I also went to a workshop on How AusAID Works and Budget Process with Chris Elstoft. Sounds boring but it was enlightening.
At one point I called Dana Vale’s office to try and get a meeting, but was turned away with a staff member saying she was too busy. Oh well…
In the late afternoon I attended a policy forum featuring Bob McMullan, the Parliamentary Secretary for International Development Assistance. It was interesting to see the Australian politicians engage with the third-world perspective of Roshan Mendis – I think we have much to learn. After that I went to a TEAR supporters dinner which was a bit of fun.
At midday today My lobby group had a meeting with Scott Morrison, the MP for my electorate of Cook. I think we all felt mixed about the result, as Mr. Morrison was supportive in some ways, but also unwilling to speak beyond his Party, especially in regard to climate change.
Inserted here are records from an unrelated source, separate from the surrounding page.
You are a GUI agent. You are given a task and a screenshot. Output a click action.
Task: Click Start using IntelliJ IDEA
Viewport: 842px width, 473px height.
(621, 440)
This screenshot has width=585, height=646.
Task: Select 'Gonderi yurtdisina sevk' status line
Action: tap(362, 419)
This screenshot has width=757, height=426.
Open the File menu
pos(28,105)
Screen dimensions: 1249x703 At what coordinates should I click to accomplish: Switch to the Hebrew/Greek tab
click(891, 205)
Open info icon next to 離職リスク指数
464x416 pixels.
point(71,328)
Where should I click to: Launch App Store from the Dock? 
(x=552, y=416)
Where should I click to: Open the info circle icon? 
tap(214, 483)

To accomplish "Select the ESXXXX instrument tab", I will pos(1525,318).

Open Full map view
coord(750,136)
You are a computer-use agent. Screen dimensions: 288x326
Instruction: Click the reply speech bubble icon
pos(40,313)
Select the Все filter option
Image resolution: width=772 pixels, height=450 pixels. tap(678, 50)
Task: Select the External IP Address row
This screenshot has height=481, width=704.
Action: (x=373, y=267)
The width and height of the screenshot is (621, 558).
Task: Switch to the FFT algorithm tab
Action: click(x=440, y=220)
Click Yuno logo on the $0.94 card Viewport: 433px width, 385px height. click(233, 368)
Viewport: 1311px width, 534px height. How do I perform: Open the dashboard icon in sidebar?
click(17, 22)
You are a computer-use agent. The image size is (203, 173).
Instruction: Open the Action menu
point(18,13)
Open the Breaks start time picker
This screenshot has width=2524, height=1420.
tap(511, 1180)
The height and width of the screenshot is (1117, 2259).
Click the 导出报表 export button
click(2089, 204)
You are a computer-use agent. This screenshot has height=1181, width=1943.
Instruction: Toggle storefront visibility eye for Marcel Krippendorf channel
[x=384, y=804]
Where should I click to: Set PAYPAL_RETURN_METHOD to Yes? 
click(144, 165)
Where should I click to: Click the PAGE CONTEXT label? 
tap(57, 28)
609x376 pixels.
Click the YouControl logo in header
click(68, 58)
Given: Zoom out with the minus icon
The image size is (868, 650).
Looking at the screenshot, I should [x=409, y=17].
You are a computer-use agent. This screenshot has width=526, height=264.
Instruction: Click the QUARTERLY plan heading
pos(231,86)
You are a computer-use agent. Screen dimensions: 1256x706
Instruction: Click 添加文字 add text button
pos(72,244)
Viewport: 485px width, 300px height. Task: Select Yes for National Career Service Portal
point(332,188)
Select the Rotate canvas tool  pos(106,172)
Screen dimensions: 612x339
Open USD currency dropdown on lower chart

Despite this I would certainly welcome any future opportunity to dialogue with Mr. Morrison about the MDGs and related issues.
Sadly I am now about to head home (not too sad, I turned 25 today so it should be fun when I get home). I have highly values my time with Micah Challenge Voices For Justice over the last 4 days in Canberra, having engaged in the political process at a deeper level on behalf of the poorest people in the world. I will certainly be back next year, and I hope you are here with me!
Here I am, third day in. I didn’t get to blog last night, as I went straight to bed after sessions finished…
The reason for such laziness was so that I could get up at 5:30 to get to Parliament House on time for a session with PM Kevin Rudd and Opposition Leader Tony Abbott. More about that later.
Yesterday was a great day (once again). I did some sessions on Climate Change and Political Policy Making, which were both incredibly helpful. At night we ran a public service of repentance out the front of Parliament House, hearing from Roshan Mendis (our international guest from Sri Lanka) and others about the needs in our world and the need for a personal response in the way w live our lives individually and collectively. It was a powerful experience to stand with 300 others Christians who care about justice, kindness and the political process (it is always pleasant when your leftie views don’t get you labelled a heretic dog…).
This was followed by a vegetarian barbeque. Now, you might be wondering what is in a vegetarian sausage… but let me assure you they taste almost identical to regular sausages, which begs the question; what is in a normal sausage??!!
Anyway, today has been fairly eventful. As I mentioned we began the day with a session which included speeches by Kevin Rudd and Tony Abbott. The incredible exposure of Micah Challenge was reflected in this event, and it was an incredible privilege to be a part of such an organisation.
After this my lobby group had a meeting with Sharon Bird MP for Cunningham. We talked about climate change, foreign aid and foreign health policies. Overall it was a highly positive meeting with Ms. Bird, who pledged to be an advocate for the goals of Micah Challenge in the ALP.
So now I’m sitting in the Parliament House Staff Cafe (helps to have an Unaccompanied Visitor Pass – access all areas!). Looking forward to more meetings (have one with Scott Morrison tomorrow and trying to get Dana Vale aswell) so please keep praying for us as we attempt to bring foreign aid and climate change to the forefront of the political agenda.